New rapid flow-through immunofiltration assay system for rapid detection of Trichomonas vaginalis in ThinPrep specimens

Abstract number: r2070

Alderete  J., Chang  T.

Objectives: 

The ThinPrep Pap Test (TP) is preferred over the traditional Papanicolaou (Pap) smear, and the liquid-based cytology is being increasingly employed for detection of the sexually transmitted HPV. Such fixative renders the number one, non-viral sexually transmitted parasite, Trichomonas vaginalis, undetectable. Given the association of trichomonosis with cervical cancer, we wanted to develop a rapid flow-through (Filtration) assay system to detect T. vaginalis in TP specimens.

Methods: 

Spleen lymphocytes of mice immunized with trichomonads after treatment with TP fixative were fused with NS1 myeloma cells to generate hybridomas producing mAbs. Supernatant of hybridomas were tested for reactivity with organisms exposed to TP fixative coating microtitre wells.
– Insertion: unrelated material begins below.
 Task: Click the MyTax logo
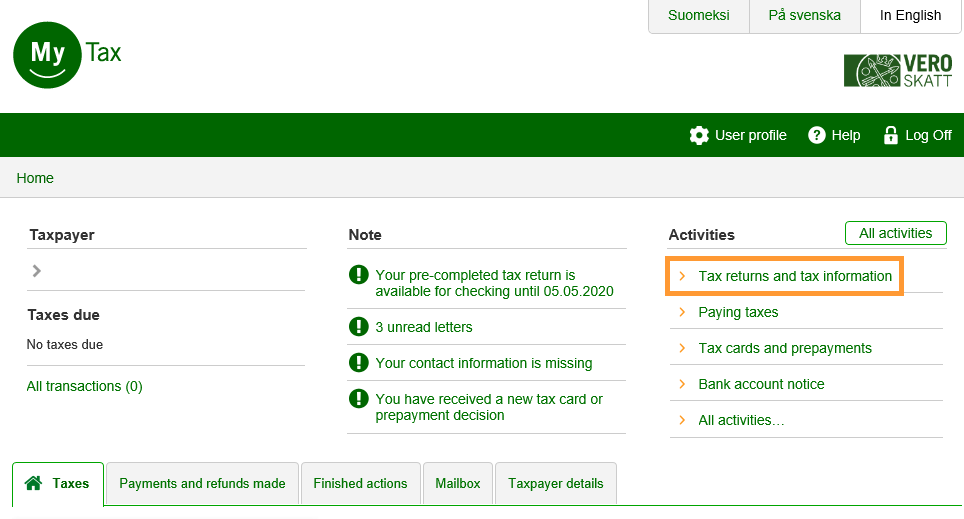pos(67,55)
Immunoreactive mAbs of single cell-cloned hybridomas were tested for detection of trichomonad antigen in ThinPrep specimens under optimized conditions. Finally, mAbs were examined using a Filtration assay system on disposable porous filter-membranes with bound antigen. Finally, TP specimens from patients with trichomonosis and uninfected individuals were tested for reactivity by mAbs using the Filtration assay.

Results: 

The mAbs were identified by standard colorimetric ELISA at 405 nm that immunoreacted with trichomonads exposed to TP liquid fixative coated onto microtitre wells. Then, mAbs detected trichomonad antigen immobilized onto membranes in a Filtration assay system, and this was done by both colorimetric ELISA and emission chemiluminescence (ECL). The Filtration ECL assay was very sensitive and detected antigen from as little as 10 organisms immobilized on membranes. Filtration ECL yielded rapid, accurate results with fewer fixed organisms within 30 sec compared to colorimetric ELISA. The mAbs reacted with organisms added to the ThinPrep fixative and with antigen in samples of patients with trichomonosis. No immuno-crossreactivity was ever detected with the mAbs with other trichomonad species, in the absence of T. vaginalis antigen, and in samples with materials from uninfected individuals.

Conclusion: 

A rapid flow-through immunofiltration assay system was developed for detecting T. vaginalis antigen. Individual mAbs readily detect in a sensitive and specific fashion trichomonad antigen in TP specimens. This demonstrates the ability to now detect this sexually transmitted infection in the liquid-based ThinPrep specimens.